## WHAT YOU SHOULD DO
When you find the word "field" in a line of the entries, please copy the whole line.

## RECORDS SHOWN
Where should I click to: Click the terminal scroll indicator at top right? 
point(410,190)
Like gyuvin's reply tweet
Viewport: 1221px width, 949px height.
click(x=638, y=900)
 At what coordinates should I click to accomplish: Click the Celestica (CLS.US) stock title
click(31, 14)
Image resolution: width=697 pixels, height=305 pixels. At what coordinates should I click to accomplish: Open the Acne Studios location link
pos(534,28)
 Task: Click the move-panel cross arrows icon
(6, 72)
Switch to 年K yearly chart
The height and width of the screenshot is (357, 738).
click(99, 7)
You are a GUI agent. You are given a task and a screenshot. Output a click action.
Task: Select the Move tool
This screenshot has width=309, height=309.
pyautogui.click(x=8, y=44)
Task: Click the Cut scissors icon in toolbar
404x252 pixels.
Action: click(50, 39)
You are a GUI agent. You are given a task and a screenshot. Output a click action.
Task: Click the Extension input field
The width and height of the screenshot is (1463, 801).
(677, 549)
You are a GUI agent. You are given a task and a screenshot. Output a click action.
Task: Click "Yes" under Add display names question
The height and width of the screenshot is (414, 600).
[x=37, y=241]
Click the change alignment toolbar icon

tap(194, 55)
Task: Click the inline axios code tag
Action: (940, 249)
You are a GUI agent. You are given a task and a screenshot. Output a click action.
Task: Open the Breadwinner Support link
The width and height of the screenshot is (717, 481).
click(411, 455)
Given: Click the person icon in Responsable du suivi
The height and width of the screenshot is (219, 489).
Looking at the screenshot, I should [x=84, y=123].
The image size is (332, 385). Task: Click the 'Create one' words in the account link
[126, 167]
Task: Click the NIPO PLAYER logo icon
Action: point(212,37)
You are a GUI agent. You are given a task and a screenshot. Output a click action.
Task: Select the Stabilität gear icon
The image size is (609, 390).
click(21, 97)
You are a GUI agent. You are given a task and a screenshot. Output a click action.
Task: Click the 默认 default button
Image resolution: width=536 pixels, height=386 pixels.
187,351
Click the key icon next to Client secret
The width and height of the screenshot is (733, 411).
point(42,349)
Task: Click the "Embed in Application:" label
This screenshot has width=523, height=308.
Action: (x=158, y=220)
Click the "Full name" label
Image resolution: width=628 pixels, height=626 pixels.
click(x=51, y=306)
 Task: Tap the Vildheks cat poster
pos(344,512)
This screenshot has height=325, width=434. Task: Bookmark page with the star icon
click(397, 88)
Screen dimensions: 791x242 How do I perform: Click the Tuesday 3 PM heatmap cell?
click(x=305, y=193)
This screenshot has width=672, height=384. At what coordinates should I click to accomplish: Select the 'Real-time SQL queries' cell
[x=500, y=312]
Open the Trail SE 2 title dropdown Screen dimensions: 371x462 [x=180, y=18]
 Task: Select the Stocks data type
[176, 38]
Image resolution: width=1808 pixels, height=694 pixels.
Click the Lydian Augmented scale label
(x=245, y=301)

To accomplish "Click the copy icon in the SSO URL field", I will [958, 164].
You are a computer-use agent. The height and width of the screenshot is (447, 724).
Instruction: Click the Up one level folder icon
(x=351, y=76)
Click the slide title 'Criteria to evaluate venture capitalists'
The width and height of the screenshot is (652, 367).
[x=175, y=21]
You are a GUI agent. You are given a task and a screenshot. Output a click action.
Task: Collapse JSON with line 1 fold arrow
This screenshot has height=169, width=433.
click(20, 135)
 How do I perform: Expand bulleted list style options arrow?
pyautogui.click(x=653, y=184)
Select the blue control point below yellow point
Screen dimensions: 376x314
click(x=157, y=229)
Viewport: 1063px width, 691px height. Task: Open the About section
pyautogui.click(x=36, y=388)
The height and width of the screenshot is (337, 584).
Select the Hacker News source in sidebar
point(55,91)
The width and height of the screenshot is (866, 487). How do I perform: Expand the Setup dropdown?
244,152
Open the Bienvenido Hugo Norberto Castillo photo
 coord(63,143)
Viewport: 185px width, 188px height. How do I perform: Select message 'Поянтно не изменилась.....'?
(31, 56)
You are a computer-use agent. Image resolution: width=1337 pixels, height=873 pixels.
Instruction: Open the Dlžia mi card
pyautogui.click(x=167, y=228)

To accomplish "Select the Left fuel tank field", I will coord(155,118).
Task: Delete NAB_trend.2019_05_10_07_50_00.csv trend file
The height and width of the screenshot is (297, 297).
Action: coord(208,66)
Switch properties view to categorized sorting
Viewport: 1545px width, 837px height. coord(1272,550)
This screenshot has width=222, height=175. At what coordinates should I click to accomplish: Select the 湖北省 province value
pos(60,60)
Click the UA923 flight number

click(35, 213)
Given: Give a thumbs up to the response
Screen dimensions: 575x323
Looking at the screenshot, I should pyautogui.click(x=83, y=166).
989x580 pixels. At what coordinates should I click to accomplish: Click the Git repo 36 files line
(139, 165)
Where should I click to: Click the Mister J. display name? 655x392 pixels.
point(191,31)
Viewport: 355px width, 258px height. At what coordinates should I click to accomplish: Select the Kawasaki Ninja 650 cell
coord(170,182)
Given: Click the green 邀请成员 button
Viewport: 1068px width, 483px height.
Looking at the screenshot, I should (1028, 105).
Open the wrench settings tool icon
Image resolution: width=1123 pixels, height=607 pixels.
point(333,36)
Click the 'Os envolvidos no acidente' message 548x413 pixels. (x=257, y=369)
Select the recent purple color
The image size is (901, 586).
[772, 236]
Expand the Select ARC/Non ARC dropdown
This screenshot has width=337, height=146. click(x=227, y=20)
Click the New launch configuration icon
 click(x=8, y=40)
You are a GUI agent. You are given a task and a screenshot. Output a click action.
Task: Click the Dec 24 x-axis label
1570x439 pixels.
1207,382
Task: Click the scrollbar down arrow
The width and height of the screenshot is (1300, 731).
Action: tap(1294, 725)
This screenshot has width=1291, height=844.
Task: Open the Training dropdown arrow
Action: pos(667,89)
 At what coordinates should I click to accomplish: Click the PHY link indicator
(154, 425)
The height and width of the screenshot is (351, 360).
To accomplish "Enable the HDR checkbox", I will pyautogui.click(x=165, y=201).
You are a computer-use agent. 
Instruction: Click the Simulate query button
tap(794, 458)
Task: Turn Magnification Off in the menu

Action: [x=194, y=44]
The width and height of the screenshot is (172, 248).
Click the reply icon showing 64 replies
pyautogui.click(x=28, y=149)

## ANSWER
Task: Click the Extension input field
To accomplish "Click the copy icon in the SSO URL field", I will [958, 164].
To accomplish "Select the Left fuel tank field", I will coord(155,118).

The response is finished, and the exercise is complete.